--- Begin Extract to read ---

Saturday, June 6, 2009

D Day 65 years

Today is the 65th Anniversary of D-Day for many World War 2 Vets and their family's this may be the last major commemoration attended by actual veterans. As someone who had 3 Great Uncles who served (one who is still with us at 87) I felt some kind post was appropriate.


Two of the best articles of the last week.
The first recognizing the forgotten heroes of WW2 our Black Servicemen, most who experienced greater freedoms in the United Kingdom and France than they would as second class citizens of the nation they fought for. Yet they served,1 million of them as patriotic as the white class that showed them contempt on Omaha Beach.

The second article covers the very special bond between the Normandy French citizenry and their deep affection undimmed by the years for the American Liberators of France.

Read both Articles and Remember the sacrifice our Greatest Generation made for freedom and for their familys on this June 6 2009 65 years from D-Day.

Today in Normandy, twenty-seven war cemeteries hold the remains of over 110,000 dead from both sides: 77,866 German, 9386 American, 17,769 British, 5002 Canadian and 650 Poles.

This speaks to the ferocity of what came to be called The Battle of Normandy.

DeWayne


African-American D-Day veterans celebrate Barack Obama's trip to Normandy
source Daily Telegraph

As America's first black president attends D-Day commemorations in Normandy, the Second World War's forgotten African-American soldiers say they enjoyed more freedom in Britain in the 1940s than in the segregated United States.

--- End Extract to read ---
--- Begin Dataset entries ---

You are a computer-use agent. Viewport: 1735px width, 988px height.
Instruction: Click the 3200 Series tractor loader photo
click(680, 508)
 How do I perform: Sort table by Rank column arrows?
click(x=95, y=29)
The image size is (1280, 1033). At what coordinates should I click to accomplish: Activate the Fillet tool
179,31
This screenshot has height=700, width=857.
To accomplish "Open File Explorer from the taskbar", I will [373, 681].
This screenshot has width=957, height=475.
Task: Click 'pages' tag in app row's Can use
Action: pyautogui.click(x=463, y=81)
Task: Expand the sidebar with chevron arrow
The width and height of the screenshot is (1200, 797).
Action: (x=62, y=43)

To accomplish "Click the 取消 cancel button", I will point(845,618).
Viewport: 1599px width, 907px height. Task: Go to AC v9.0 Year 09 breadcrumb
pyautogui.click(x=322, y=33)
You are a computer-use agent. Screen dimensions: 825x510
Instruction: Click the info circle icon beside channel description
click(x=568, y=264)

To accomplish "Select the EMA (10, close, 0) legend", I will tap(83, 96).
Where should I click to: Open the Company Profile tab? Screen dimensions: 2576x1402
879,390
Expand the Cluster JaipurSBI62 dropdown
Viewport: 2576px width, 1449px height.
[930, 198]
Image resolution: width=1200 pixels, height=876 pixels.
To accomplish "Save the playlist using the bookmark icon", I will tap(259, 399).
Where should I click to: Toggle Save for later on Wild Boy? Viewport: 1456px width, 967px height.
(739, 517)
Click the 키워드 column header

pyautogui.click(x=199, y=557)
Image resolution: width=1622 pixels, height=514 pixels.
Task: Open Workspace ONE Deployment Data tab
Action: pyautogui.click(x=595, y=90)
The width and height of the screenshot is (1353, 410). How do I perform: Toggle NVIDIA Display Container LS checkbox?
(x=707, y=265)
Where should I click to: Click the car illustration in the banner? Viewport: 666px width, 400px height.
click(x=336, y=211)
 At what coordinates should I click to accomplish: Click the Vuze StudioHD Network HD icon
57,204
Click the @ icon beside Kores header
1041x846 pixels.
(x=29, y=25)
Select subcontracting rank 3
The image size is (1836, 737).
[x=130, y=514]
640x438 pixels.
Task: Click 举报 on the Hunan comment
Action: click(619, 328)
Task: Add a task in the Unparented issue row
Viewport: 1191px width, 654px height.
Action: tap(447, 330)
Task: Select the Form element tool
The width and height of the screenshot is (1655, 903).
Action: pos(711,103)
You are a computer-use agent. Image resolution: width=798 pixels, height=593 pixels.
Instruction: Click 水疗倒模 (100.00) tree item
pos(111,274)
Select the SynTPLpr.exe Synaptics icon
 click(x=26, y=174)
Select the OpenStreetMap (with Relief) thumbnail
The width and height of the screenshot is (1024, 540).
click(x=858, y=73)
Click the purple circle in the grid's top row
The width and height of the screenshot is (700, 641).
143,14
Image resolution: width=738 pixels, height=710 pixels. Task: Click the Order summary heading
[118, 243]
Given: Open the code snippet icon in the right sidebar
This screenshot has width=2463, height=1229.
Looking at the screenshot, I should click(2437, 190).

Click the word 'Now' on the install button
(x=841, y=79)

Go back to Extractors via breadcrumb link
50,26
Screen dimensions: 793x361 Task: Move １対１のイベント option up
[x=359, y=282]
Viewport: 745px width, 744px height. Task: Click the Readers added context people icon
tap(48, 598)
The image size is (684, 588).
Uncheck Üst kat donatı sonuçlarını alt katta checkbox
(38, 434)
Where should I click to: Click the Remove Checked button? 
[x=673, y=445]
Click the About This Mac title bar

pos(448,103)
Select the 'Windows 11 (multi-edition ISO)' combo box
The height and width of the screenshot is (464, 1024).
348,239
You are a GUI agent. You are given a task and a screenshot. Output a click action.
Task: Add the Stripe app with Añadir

--- End Dataset entries ---

(Work instructions)
Please reproduce the stretch from "As America's first" through "segregated United States." in the D-Day anniversary post, word for word.

(Result)
As America's first black president attends D-Day commemorations in Normandy, the Second World War's forgotten African-American soldiers say they enjoyed more freedom in Britain in the 1940s than in the segregated United States.